To the authors’ knowledge, this is the first clinical prediction model for AKI developed for use in a primary care setting and taking into account prescribed medication. Unlike many other models,9,23,27 the present model was externally validated in a nationally representative population and displayed better discrimination than previous models,23 even at 10-years post-index date.
Implications for practice
The rationale for developing this model was to provide data to aid GPs in better understanding the balance of benefits and harms of antihypertensive therapy, before prescribing treatment or modifying existing prescriptions. To do this, GPs need to understand the effect of treatment on CVD2 and adverse events,3 and an individual’s underlying risk of benefit and harm. Many CVD prediction models exist that enable the benefits of antihypertensive treatment to be estimated,4 but unlike conditions such as atrial fibrillation where stroke prevention is routinely assessed against bleeding risk, the risk of harm from antihypertensive treatment is not well documented or understood.3,28–30 The present prediction model provides this information.

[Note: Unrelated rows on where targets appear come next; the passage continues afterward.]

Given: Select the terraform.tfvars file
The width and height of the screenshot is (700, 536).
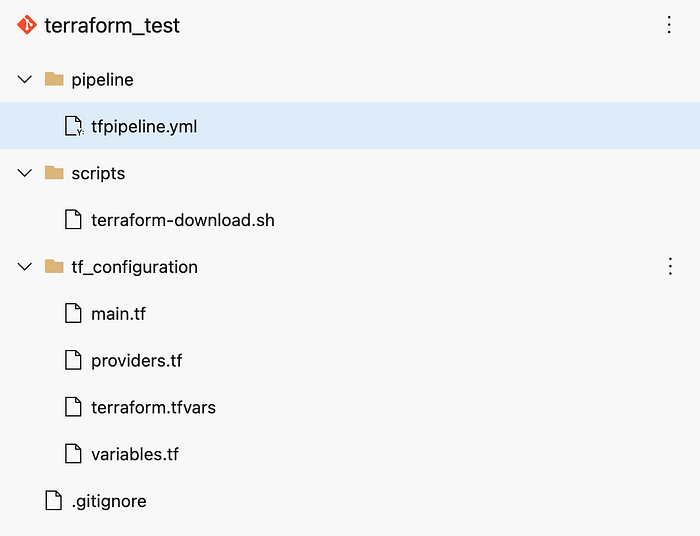Looking at the screenshot, I should 153,408.
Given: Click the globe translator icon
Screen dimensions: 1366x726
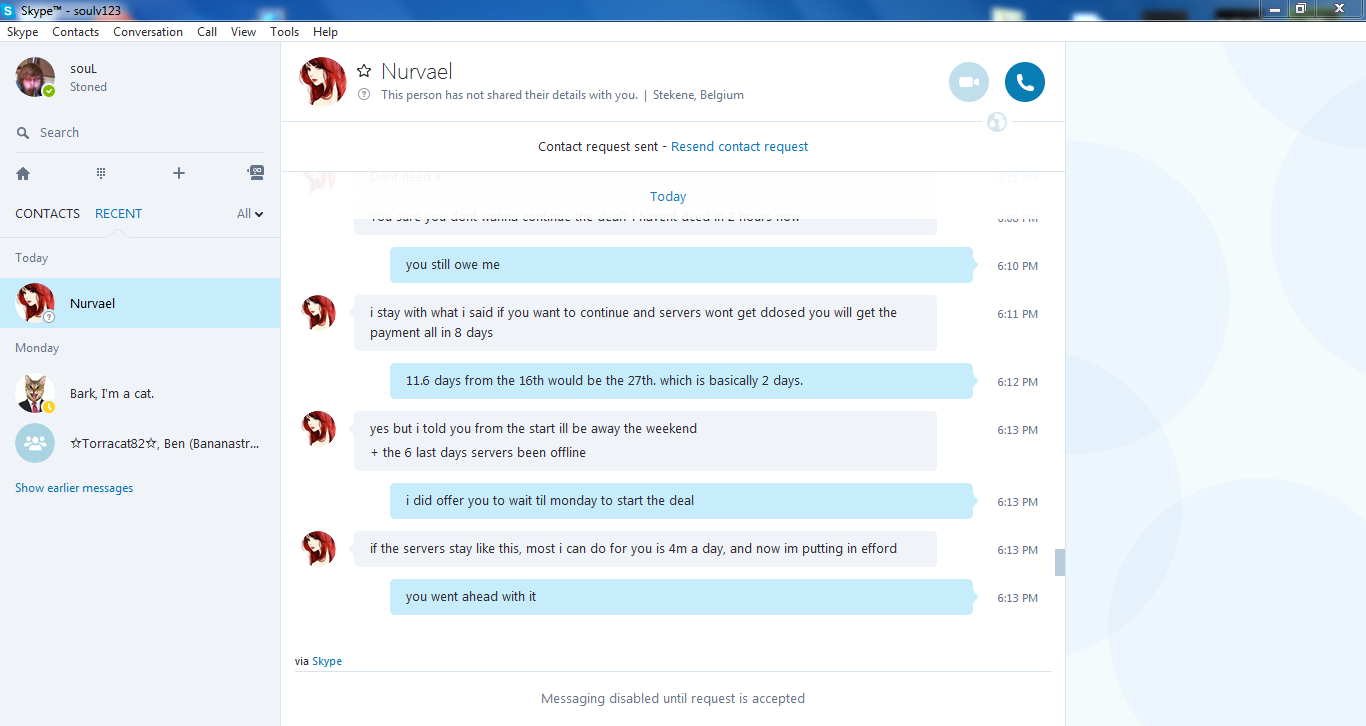Looking at the screenshot, I should point(996,122).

Given the low risk of AKI seen across the population, it seems likely that these particular harms of treatment would only outweigh the benefits in a small fraction of individuals. Indeed, in the present population, <1% of individuals had a high risk of AKI but low risk of CVD. These individuals were more likely to be obese, be from an area of high deprivation, or be prescribed multiple antihypertensive medications, but using the present tool alongside existing CVD prediction tools4 would provide the most personalised risk estimates. Such tools could also be enhanced by incorporating similar evidence regarding the risk of falls31 to develop a multidimensional antihypertensive harm tool.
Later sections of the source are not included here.